For Tyson Dux, his run in with unsavory promoters came early in his career. After working his first match of the night, Dux was later involved in a 30 man match when he noticed something less than comforting.
“As we were doing the Battle Royal, I watched the promoter walk by the ring and then go out the exit with a briefcase,” Dux recalled. “It’s a classic case of just take the money and run.”
None of the wrestlers were paid that night, and Dux has never seen the promoter since.
Other more prominent promoters are not averse to scandal either.
Vince McMahon, arguably the most important person in wrestling history, is a constant source of drama and scandals. Most famously, McMahon was accused of distributing illegal steroids to his wrestlers.
Rob Black, founder of porn company Extreme Associates, began his own wrestling promotion in 1999 called Xtreme Pro Wrestling (XPW).
He was the primary suspect in an unsolved 2002 attack on XPW star William “The Messiah” Welch who has his thumbs cuts off during the violent break-in.

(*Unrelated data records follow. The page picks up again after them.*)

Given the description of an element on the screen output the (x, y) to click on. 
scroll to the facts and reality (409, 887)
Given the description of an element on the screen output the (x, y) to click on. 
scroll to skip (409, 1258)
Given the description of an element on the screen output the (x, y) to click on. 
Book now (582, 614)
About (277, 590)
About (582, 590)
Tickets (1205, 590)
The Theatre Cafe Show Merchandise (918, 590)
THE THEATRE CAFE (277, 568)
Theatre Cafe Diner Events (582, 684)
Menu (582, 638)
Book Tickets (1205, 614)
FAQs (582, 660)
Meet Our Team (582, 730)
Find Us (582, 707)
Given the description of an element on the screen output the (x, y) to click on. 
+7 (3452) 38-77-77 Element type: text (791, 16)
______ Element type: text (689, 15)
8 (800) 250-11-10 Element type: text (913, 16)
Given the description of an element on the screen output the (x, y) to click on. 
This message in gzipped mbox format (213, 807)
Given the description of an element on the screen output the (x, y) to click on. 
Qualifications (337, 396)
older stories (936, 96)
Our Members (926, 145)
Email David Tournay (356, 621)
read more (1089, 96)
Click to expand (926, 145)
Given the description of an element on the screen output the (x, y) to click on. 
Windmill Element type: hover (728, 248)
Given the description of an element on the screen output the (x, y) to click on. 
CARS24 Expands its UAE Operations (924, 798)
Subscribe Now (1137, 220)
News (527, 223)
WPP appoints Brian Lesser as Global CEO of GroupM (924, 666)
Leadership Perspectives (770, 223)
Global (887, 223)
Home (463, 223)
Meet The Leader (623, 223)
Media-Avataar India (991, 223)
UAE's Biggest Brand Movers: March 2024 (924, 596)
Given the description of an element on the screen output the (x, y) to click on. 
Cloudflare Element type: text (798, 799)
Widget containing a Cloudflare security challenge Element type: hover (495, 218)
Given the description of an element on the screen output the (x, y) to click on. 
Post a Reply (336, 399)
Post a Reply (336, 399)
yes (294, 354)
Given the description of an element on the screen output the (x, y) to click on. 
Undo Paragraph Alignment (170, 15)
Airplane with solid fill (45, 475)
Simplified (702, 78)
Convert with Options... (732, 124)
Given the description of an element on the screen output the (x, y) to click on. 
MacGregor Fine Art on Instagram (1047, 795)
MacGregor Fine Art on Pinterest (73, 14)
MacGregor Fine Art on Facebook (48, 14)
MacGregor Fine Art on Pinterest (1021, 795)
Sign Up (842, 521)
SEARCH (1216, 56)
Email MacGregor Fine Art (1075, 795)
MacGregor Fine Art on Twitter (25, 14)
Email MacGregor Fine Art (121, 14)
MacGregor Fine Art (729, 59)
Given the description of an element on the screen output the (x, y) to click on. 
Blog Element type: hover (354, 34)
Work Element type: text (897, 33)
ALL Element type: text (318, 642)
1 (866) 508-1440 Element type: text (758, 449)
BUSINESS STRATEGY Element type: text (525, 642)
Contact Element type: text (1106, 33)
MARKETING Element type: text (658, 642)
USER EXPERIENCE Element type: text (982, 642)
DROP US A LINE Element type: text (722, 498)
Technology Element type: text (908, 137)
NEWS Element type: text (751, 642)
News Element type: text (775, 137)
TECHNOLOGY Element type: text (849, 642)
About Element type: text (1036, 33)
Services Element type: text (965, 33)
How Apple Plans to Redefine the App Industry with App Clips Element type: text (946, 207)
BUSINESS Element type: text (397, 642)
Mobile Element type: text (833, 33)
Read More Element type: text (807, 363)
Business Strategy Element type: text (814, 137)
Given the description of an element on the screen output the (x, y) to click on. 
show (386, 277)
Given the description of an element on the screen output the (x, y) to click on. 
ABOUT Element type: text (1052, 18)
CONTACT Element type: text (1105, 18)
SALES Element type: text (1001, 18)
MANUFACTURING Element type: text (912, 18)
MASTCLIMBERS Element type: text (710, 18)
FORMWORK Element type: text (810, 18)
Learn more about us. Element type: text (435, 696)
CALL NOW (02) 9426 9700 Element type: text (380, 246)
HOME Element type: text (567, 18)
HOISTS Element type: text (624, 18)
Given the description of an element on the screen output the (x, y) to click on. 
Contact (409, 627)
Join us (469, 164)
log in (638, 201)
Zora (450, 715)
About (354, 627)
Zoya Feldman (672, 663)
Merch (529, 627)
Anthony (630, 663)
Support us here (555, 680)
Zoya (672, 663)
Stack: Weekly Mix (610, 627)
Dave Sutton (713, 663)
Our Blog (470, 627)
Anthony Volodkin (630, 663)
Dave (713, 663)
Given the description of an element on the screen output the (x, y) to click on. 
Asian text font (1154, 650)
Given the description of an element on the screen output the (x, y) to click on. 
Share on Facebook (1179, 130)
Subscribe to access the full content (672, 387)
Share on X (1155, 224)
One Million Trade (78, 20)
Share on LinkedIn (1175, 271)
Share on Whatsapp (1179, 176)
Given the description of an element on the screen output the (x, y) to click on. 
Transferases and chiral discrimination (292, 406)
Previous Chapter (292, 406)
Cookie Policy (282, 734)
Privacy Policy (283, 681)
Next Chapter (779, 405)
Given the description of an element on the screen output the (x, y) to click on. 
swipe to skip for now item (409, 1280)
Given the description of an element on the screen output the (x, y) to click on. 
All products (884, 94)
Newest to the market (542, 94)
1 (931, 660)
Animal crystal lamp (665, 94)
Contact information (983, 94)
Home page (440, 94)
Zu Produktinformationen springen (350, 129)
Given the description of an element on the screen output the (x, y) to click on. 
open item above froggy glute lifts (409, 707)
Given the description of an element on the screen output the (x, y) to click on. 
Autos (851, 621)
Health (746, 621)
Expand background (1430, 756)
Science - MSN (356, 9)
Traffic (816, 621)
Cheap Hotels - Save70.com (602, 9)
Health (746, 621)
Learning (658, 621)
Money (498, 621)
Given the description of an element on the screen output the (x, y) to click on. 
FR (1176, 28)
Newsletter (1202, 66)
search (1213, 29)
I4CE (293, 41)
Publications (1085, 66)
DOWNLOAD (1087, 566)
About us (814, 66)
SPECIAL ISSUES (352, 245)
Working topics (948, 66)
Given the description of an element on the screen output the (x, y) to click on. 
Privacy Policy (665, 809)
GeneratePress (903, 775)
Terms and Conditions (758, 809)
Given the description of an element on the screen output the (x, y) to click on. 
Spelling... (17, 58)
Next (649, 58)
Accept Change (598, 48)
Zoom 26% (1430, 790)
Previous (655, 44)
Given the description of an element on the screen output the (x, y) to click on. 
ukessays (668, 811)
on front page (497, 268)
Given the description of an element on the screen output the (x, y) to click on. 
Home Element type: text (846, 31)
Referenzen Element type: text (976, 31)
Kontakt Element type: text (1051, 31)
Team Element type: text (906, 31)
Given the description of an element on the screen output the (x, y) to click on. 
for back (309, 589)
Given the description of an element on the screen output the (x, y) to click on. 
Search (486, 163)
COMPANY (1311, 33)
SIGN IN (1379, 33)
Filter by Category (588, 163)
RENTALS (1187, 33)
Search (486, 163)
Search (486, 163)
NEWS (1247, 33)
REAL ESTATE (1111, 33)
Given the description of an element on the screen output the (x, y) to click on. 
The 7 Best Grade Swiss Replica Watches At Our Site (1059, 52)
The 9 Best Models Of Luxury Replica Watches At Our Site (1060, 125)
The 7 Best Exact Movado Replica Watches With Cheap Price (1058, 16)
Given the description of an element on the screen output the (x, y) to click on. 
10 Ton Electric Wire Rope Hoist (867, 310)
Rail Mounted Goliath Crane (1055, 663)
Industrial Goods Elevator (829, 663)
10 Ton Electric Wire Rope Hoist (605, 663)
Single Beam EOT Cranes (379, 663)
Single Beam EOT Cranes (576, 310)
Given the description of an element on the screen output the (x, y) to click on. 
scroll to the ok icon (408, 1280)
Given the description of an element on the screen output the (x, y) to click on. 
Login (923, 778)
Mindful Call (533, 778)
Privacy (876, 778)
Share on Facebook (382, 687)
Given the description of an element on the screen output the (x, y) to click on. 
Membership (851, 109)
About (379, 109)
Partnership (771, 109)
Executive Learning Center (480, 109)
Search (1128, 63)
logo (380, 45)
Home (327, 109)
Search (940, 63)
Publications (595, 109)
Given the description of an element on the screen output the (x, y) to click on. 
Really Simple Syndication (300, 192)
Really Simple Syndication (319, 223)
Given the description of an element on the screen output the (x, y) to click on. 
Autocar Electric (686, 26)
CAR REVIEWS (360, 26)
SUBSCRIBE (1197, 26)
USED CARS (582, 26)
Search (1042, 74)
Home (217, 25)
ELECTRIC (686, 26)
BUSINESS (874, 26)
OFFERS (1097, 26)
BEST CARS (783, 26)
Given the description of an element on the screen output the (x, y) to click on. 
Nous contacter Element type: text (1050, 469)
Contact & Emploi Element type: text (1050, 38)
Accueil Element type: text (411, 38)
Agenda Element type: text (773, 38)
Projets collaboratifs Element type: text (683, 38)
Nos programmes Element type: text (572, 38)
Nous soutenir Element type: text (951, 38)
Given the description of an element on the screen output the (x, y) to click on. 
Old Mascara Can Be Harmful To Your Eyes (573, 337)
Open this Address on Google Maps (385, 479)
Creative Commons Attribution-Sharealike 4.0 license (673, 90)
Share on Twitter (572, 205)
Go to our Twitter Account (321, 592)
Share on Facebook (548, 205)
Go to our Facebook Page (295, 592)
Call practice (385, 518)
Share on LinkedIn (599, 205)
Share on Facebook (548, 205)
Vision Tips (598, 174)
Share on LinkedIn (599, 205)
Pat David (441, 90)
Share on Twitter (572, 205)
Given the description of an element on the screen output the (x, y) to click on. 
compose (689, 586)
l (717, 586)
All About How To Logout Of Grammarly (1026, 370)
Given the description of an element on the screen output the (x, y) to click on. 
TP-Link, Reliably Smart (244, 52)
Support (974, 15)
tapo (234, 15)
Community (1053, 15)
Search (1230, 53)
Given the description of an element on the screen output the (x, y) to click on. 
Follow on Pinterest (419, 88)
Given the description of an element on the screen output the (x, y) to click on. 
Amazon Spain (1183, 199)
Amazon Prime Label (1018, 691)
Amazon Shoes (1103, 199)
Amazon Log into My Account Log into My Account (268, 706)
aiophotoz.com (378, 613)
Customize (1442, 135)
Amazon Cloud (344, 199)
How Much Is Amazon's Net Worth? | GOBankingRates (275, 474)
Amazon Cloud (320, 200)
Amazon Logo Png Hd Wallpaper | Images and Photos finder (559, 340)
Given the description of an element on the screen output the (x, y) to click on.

XPW ceased operations in 2003 when Black and his wife (adult actress Lizzie Borden) were indicted for distributing obscene pornographic material.
A world of difference
Different cultures have different wrestling styles. Dux has wrestled around the world and witness how a country’s culture influences its industry.
Japan has the “fighting spirit”, where fans want to see underdogs come back for the victory. Mexico’s religious influence on the sport is more prominent. Matches aren’t just good guys versus bad guys, but saints versus devils.
England’s industry is more scientific and educational.
“In Canada, it’s a plethora. It’s everything rolled into one because that’s what Canada is,” Dux explained. “A bunch of different people from different places that have settled in this country…
“That’s why you have such a hybrid style when it comes to Canada.”
While training his students, Dux doesn’t rely on a bullying tactic other trainers have been known for. If a mistake is made, he prefers a stern discussion over a more aggressive punishment. Safety and trust are his most important keys of training.
“When somebody’s safety is on the line and then somebody messes up in an unprofessional manner, then there will be consequences,” He said. “There will be repercussions and they they’ll be talked to but that’s basically it. It’s all about the safety and trust of each other.”
When Smash Wrestling returns to the London Music Hall on January 28, Tyson Dux is scheduled to be part of the show. After all the bumps, bruises, cuts, and broken bones, one can only ask… so, is wrestling still fake?
“I always say it’s not fake, it’s just pre-planned,” Dux said with a laugh. “Everything that we do is very, very, VERY, much real.”